I see a girl dragged by the wrists

I found this beautiful Philip Larkin poem – full of strange yearning and self-doubt and wanted to share it with you all. Larkin, was the single most influential post-war British poet, yet never the favourite of the critics. I don’t known why. But his first published collection, The North Ship is amazing and Poem XX, 'I see a girl dragged by the wrists' is extraordinary – a weird, voyeuristic piece of writing with its bizarre, exhilarating ending.

Larkin

Poem XX

I see a girl dragged by the wrists
Across a dazzling field of snow,
And there is nothing in me that resists.
Once it would not be so;
Once I should choke with powerless jealousies,
But now I seem devoid of subtlety,
As simple as things I see,
Being no more, no less, than two weak eyes.

There is snow everywhere,
Snow in one blinding light.
Even snow smudged in her hair
As she laughs and struggles, and pretends to fight;
And still I have no regret;
Nothing so wild, nothing so glad as she
Rears up in me,
And would not, though I watched an hour yet.

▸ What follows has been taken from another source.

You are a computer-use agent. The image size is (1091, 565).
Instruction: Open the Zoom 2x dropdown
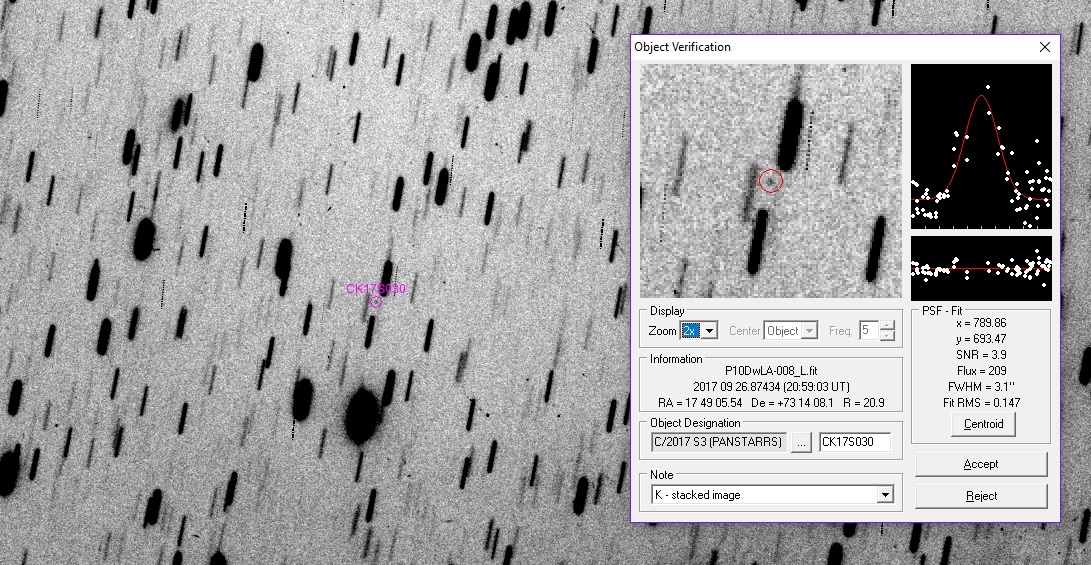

So I walk on. Perhaps what I desired
- That long and sickly hope, someday to be
As she is - gave a flicker and expired;
For the first time I'm content to see
What poor mortar and bricks
I have to build with, knowing that I can 
Never in seventy years be more a man
Than now - a sack of meal upon two sticks.

So I walk on. And yet the first brick's laid.
Else how should two old ragged men
Clearing the drifts with shovels and a spade
Bring up my mind to fever-pitch again?
How should they sweep the girl clean from my heart,
With no more done
Than to stand coughing in the sun,
Then stoop and shovel snow onto a cart?

The beauty dries my throat.
Now they express
All that's content to wear a worn-out coat,
All actions done in patient hopelessness.
All that ignores the silences of death,
Thinking no further than the hand can hold,
All that grows old,
Yet works on uselessly with shortened breath.

Damn all explanatory rhymes!
To be that girl! - but that's impossible;
For me the task's to learn the many times
When I must stoop, and throw a shovelful:
I must repeat until I live the fat
That everything's remade
With shovel and spade;
That each dull day and each despairing act

Builds up the crag from which the spirit leaps
- The beast most innocent
That is so fabulous it never sleeps;
If I can keep against all argument
Such image of a snow-white unicorn,
That as I pray it may for sanctuary
Descent at last to me,
And put into my hand its golden horn.